• [TASK OBJECTIVE]
In the records below, repeat word for word only the lines starting at the one that contains "This screenshot has" and ending at the one that contains "Where should I", pictures excluded.
▶
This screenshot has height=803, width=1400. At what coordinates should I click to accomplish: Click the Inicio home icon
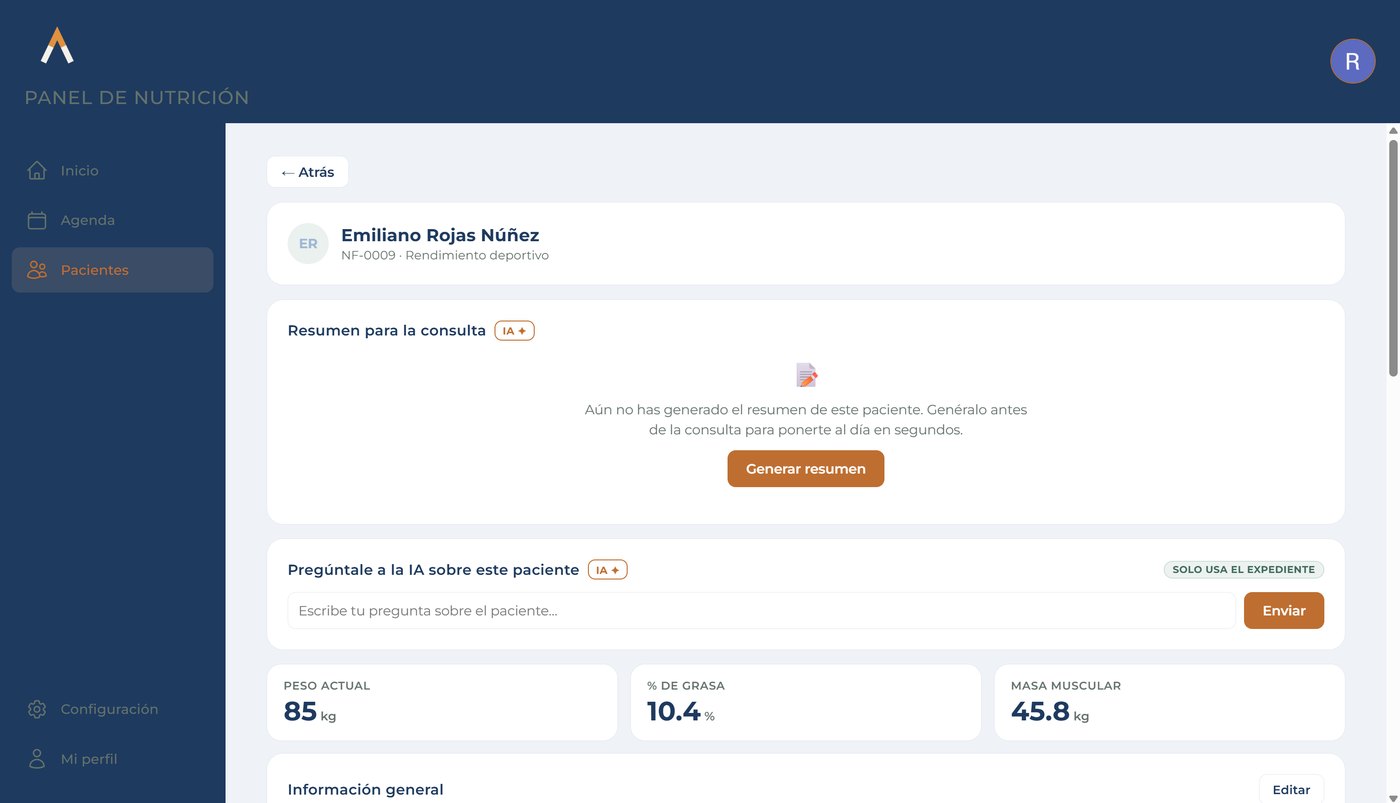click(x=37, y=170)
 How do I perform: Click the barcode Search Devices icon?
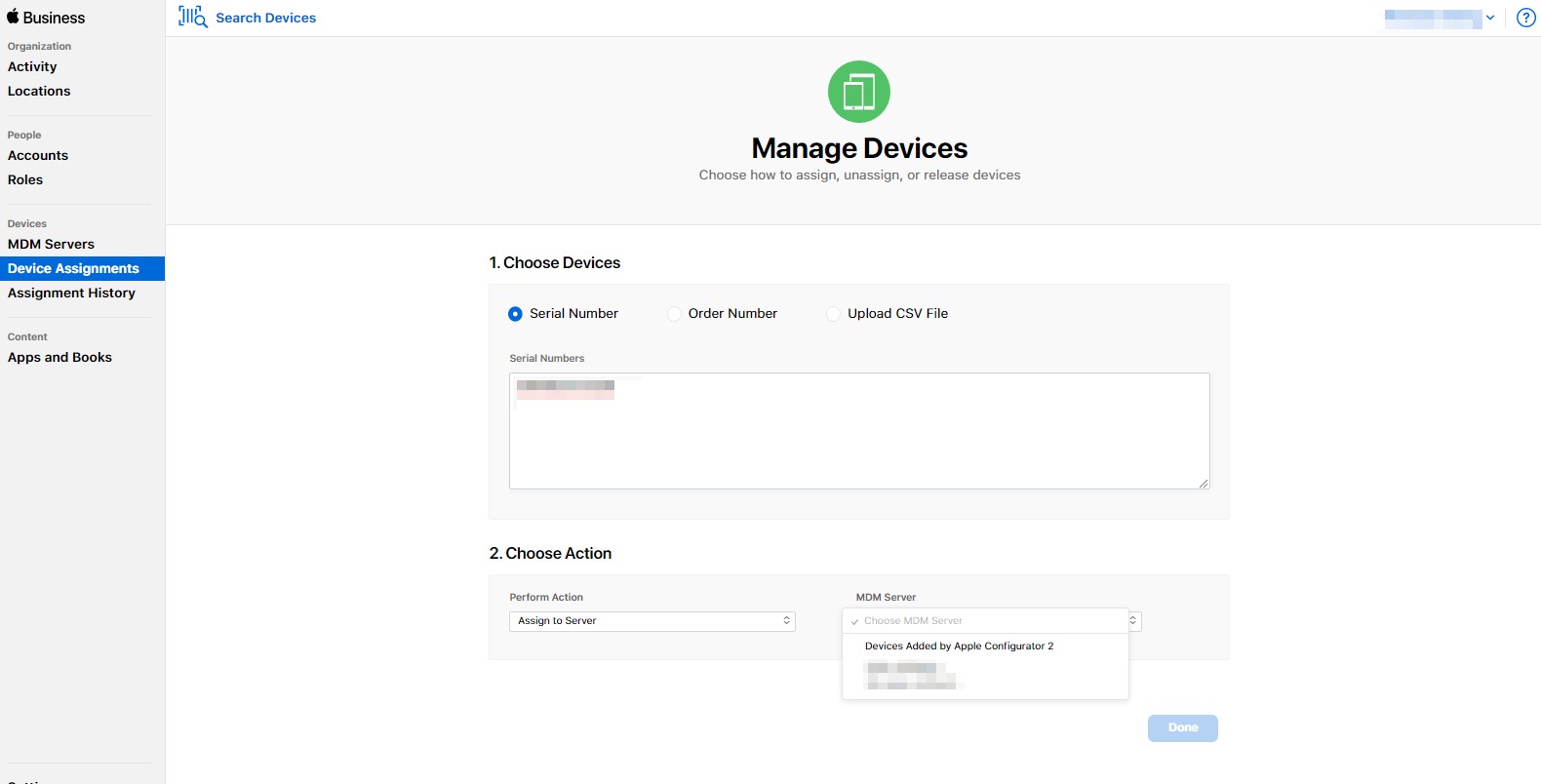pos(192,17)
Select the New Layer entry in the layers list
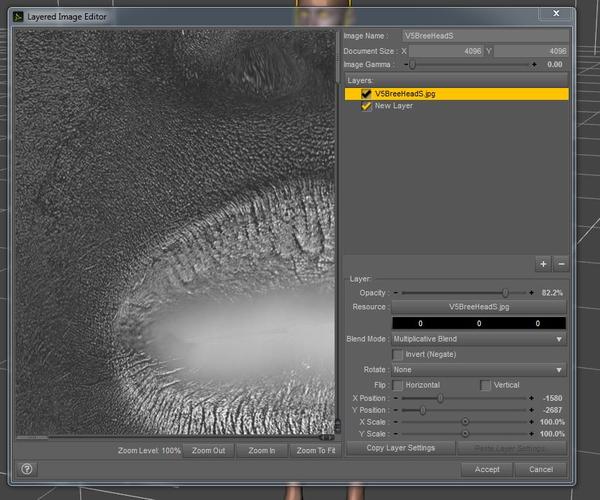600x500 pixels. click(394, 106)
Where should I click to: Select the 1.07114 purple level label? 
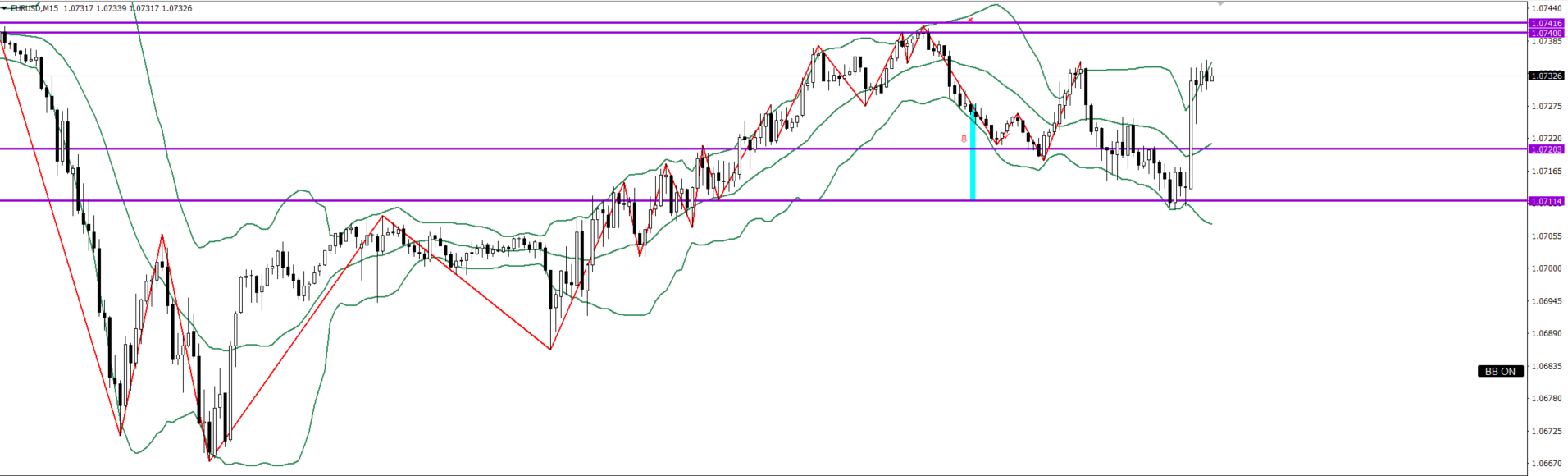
◀
▶
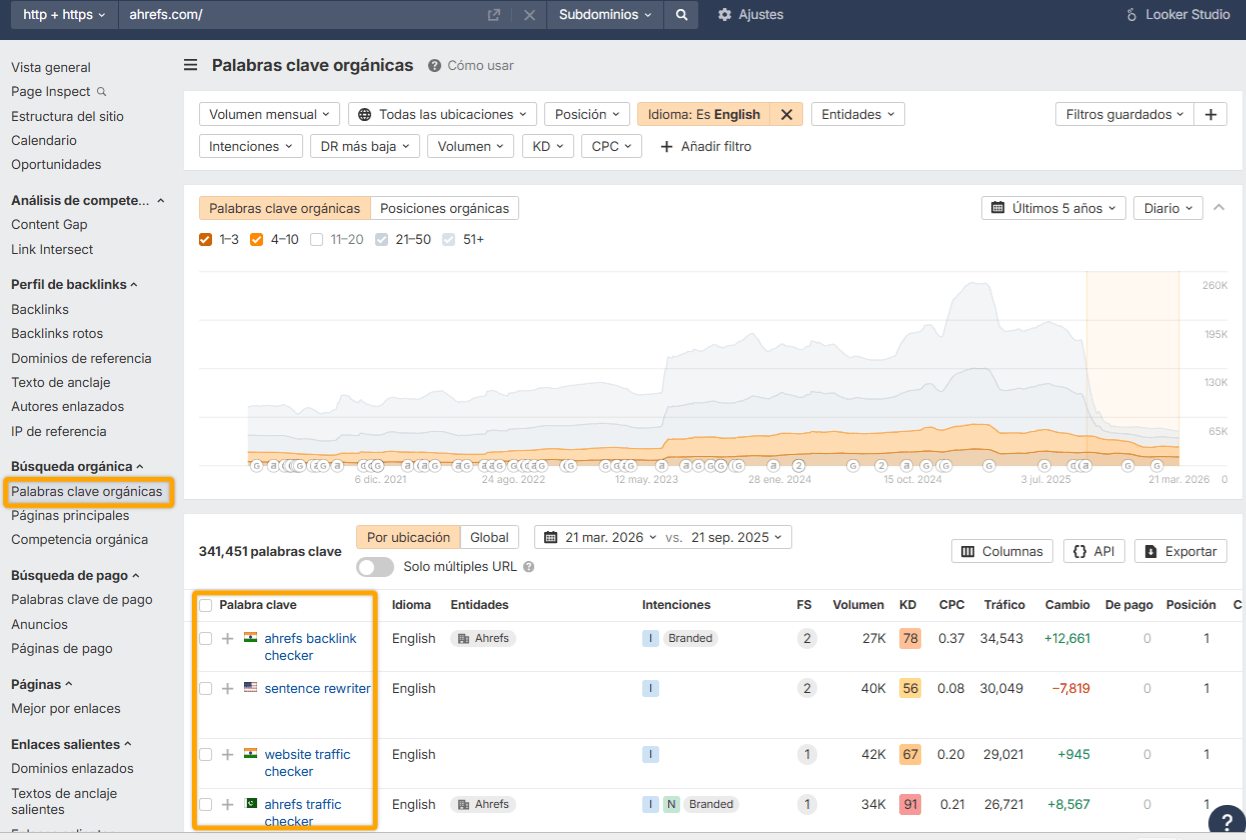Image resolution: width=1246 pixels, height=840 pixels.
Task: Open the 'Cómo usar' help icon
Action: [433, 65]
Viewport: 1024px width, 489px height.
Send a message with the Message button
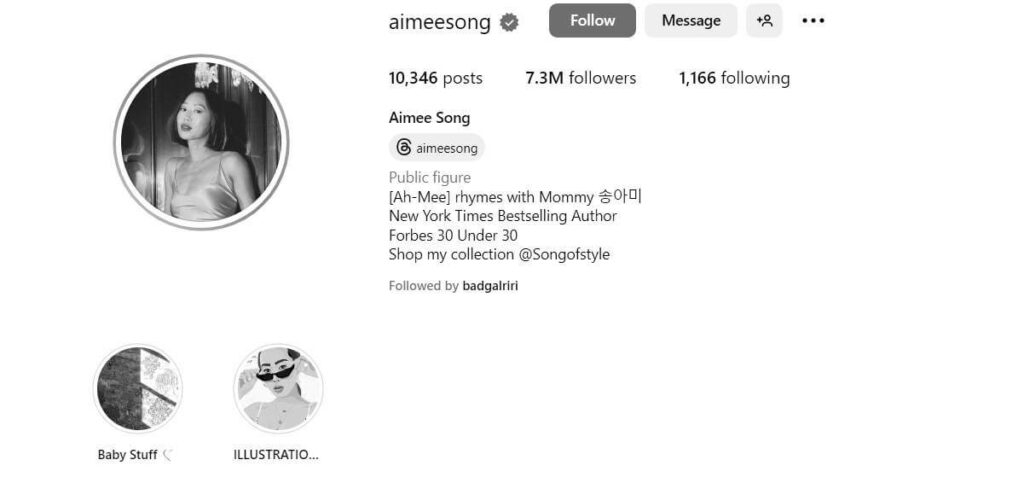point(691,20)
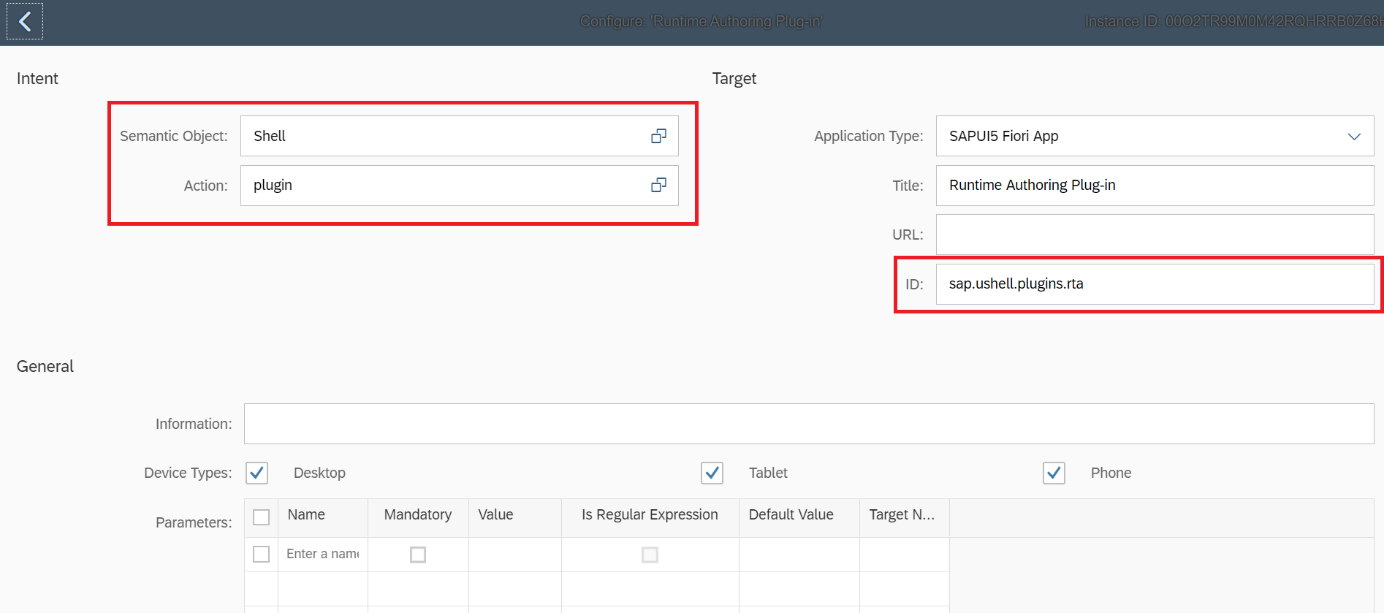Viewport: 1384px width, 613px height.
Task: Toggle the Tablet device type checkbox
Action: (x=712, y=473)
◀
• [OUTPUT FOR THIS TASK]
This screenshot has height=803, width=1400. At what coordinates should I click to accomplish: Click the Inicio home icon
click(x=37, y=170)
 How do I perform: Click the barcode Search Devices icon?
pos(192,17)
Select the New Layer entry in the layers list
600x500 pixels. click(394, 106)
Where should I click to: Select the 1.07114 purple level label? 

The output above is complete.